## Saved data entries

════════════════════

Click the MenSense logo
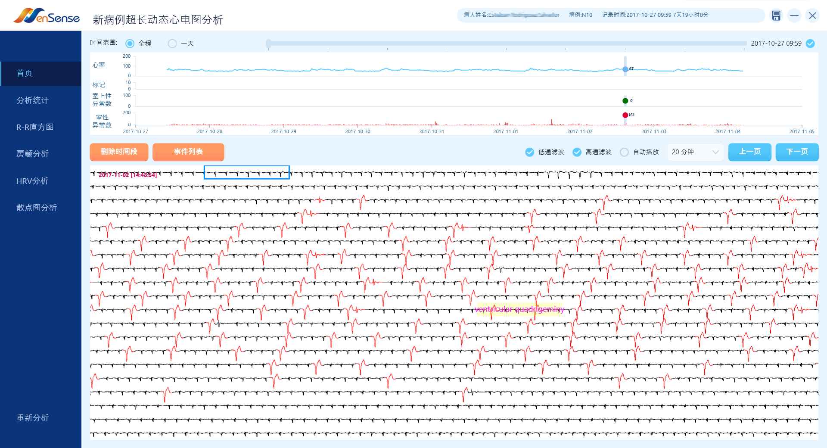 (x=47, y=16)
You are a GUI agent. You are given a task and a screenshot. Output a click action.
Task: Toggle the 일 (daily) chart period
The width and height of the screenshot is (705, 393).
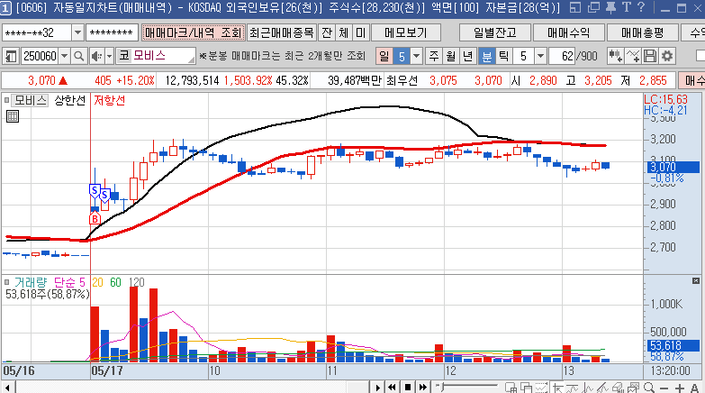pyautogui.click(x=384, y=56)
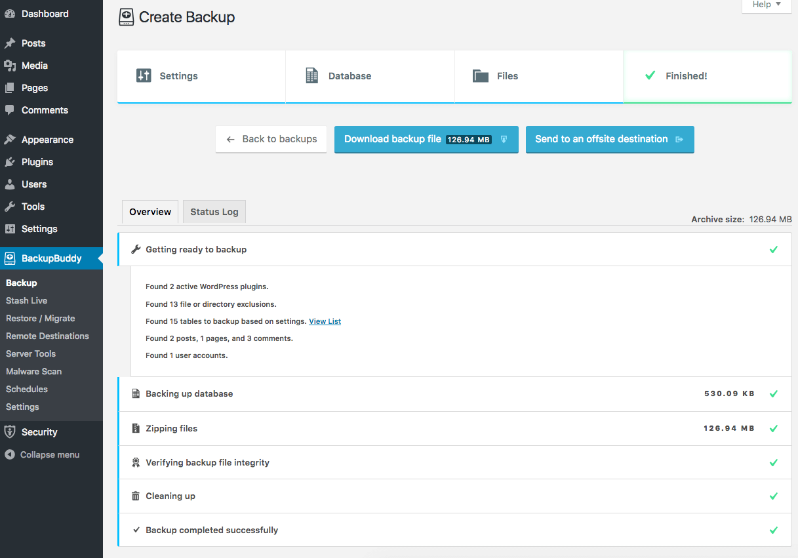Click the Collapse menu arrow icon
Image resolution: width=798 pixels, height=558 pixels.
[10, 454]
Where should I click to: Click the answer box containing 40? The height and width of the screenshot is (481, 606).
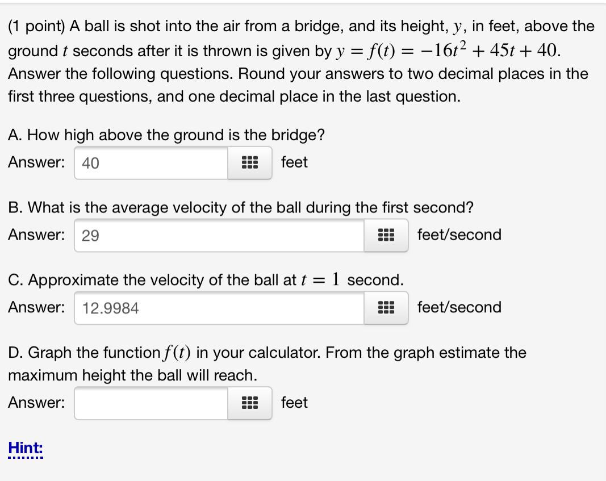point(151,163)
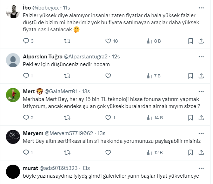
Task: Open @ibobeyxx profile handle link
Action: click(x=46, y=7)
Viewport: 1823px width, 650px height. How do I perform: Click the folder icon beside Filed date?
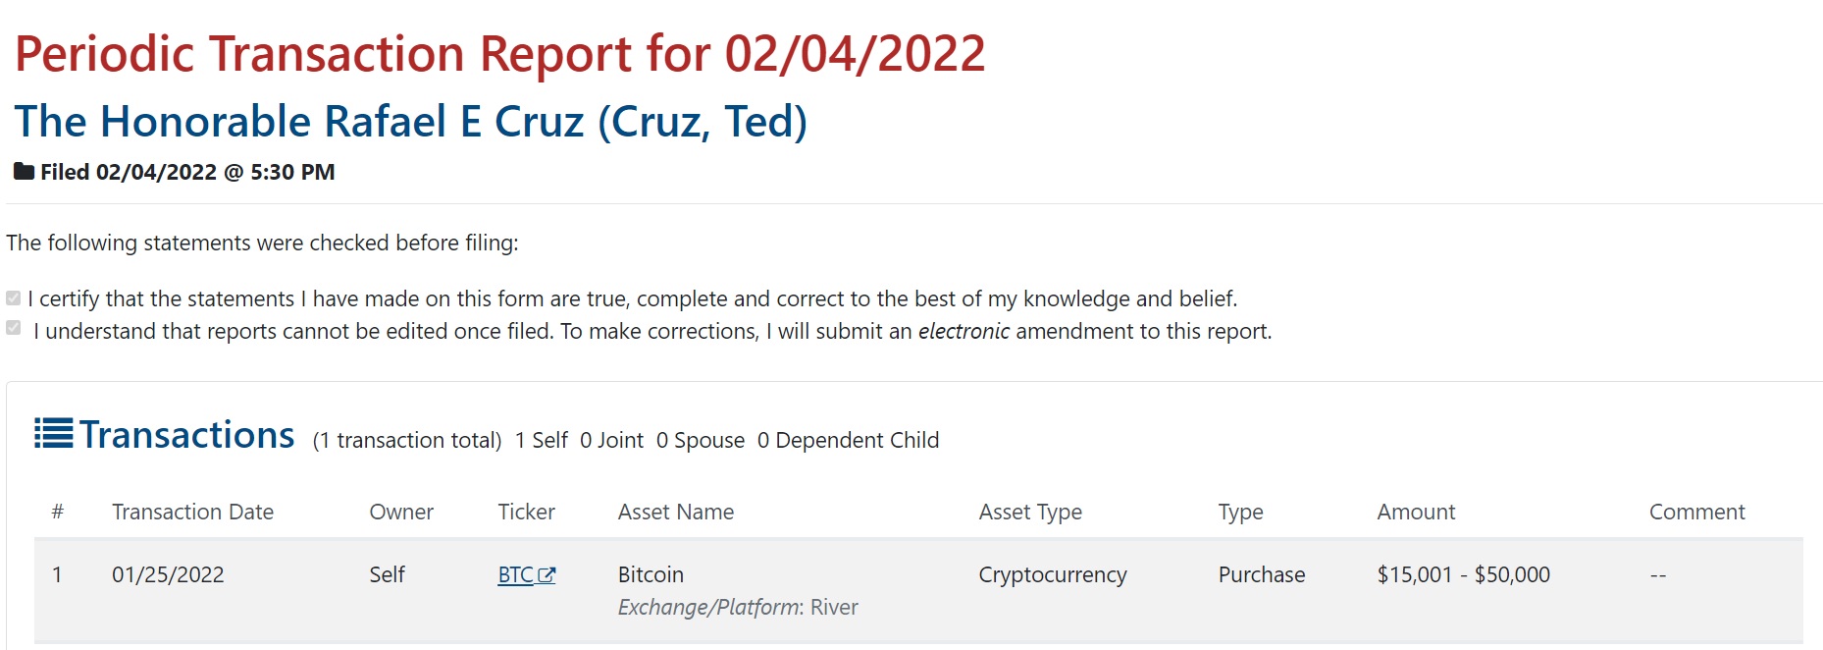(24, 172)
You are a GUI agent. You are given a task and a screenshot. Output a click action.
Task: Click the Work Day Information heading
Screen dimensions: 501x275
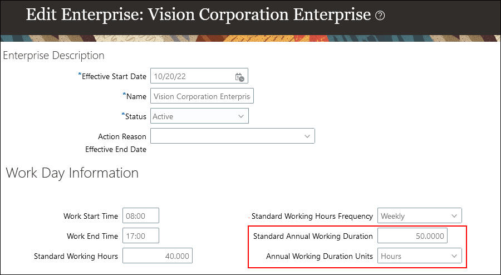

════════════════════

## The task
Drop the pictures and reproduce the rest of the data exactly.

## Completed exercise
Click the MenSense logo
 (x=47, y=16)
You are a GUI agent. You are given a task and a screenshot. Output a click action.
Task: Toggle the 일 (daily) chart period
The width and height of the screenshot is (705, 393).
pyautogui.click(x=384, y=56)
Click the Collapse menu arrow icon
Image resolution: width=798 pixels, height=558 pixels.
[10, 454]
Where should I click to: Click the answer box containing 40? The height and width of the screenshot is (481, 606).
point(151,163)
Task: Open @ibobeyxx profile handle link
Action: click(x=46, y=7)
Viewport: 1823px width, 650px height. How do I perform: Click the folder icon beside Filed date?
(24, 172)
You are a GUI agent. You are given a task and a screenshot. Output a click action.
Task: Click the Work Day Information heading
Screen dimensions: 501x275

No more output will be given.